The Aam Aadmi (Common Man) Party plans to contest seats in the general elections due by May following its success in the Delhi state polls last month in which it routed the scandal-tainted Congress party that rules at the national level.
"We had nearly 50,000 people sign up in the first three hours of our membership drive," senior party leader Gopal Rai told AFP.
The party is spearheaded by Arvind Kejriwal, a 44-year-old former taxman who has modelled himself as an anti-corruption activist and is now the chief minister of Delhi.
Observers say the huge popularity enjoyed by the Aam Aadmi Party suggests it could become a bigger movement that could threaten the grip of the two main parties, Congress, and the Bharatiya Janata Party (BJP), on national politics.
The Aam Aadmi Party has also drawn a string of high-profile recruits in a major boost to its national aspirations and efforts to change the face of India's graft-ridden politics.

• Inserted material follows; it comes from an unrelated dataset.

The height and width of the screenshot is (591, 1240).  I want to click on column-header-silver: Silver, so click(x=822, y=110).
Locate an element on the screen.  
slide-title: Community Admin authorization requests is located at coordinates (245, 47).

Prominent banker Meera Sanyal and GR. Gopinath, the founder of a budget airline, are among those who have signed up with Kejriwal's party in recent days.
Kejriwal has said the party's target is to enrol some 10 million members by January 26.

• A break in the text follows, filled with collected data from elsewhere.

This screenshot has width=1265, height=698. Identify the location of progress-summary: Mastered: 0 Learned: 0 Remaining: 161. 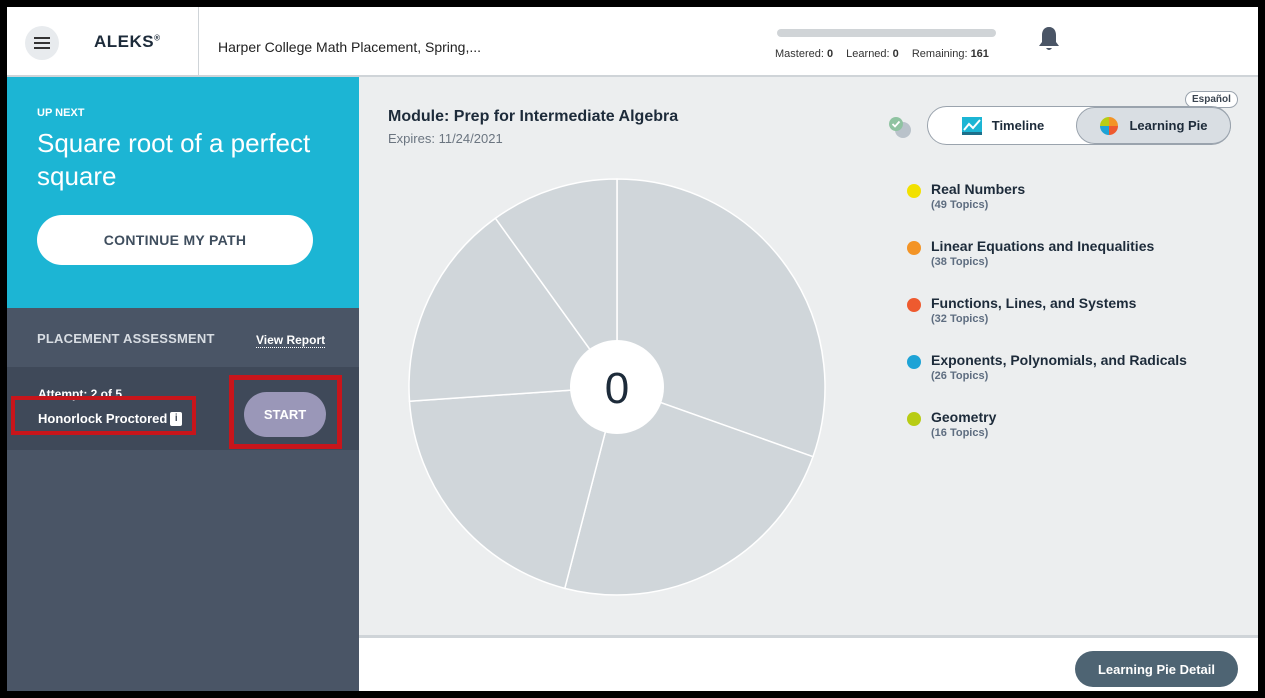
(887, 54).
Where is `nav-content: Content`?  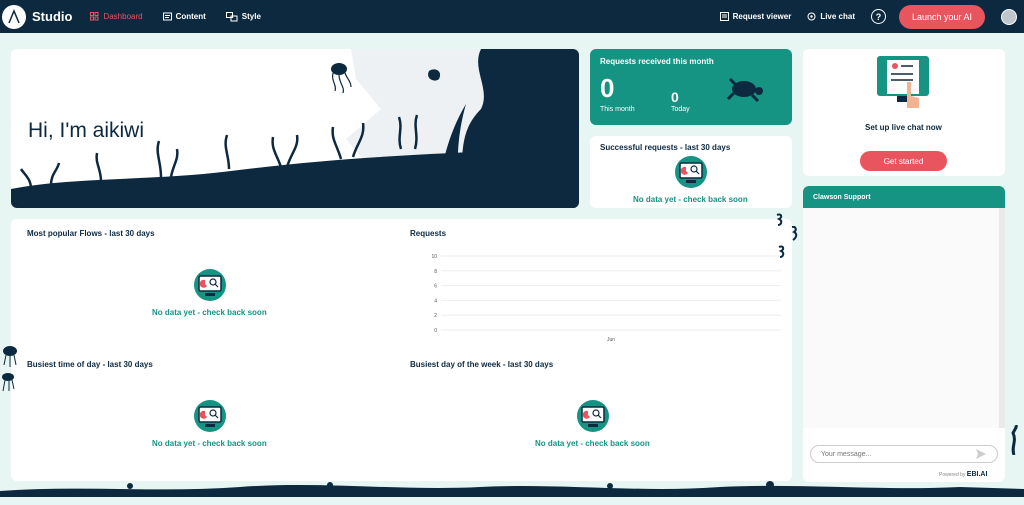 nav-content: Content is located at coordinates (184, 16).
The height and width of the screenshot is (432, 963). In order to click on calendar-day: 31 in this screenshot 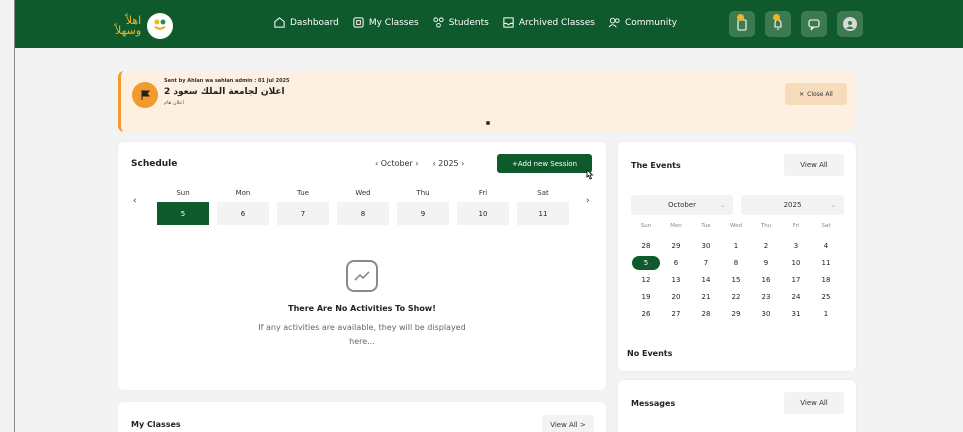, I will do `click(796, 314)`.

"The success of the Aam Aadmi Party in Delhi assembly elections has spread the hope for honest politics throughout the country. So many people want to be a member of the party and work for change," said Rai.
A public meeting called on Saturday by the party to hear out grievances saw a huge crowd turn up at the Delhi government office, armed with written complaints and documents.
The meeting had to be called off midway as the crowds exceeded the expected numbers, leading to chaos and a near stampede.
Party officials promised to streamline the process to avoid similar scenes in future.
Kejriwal has said his entire cabinet would sit in front of the Delhi government offices every Saturday to hear public grievances in what he called a "Janata Durbar" or people's court.
Public grievances are "a major issue for any government. It's the duty of every government to resolve the grievances," said Kejriwal.
The step marks another novel move by the party founded just a year ago to connect with the masses.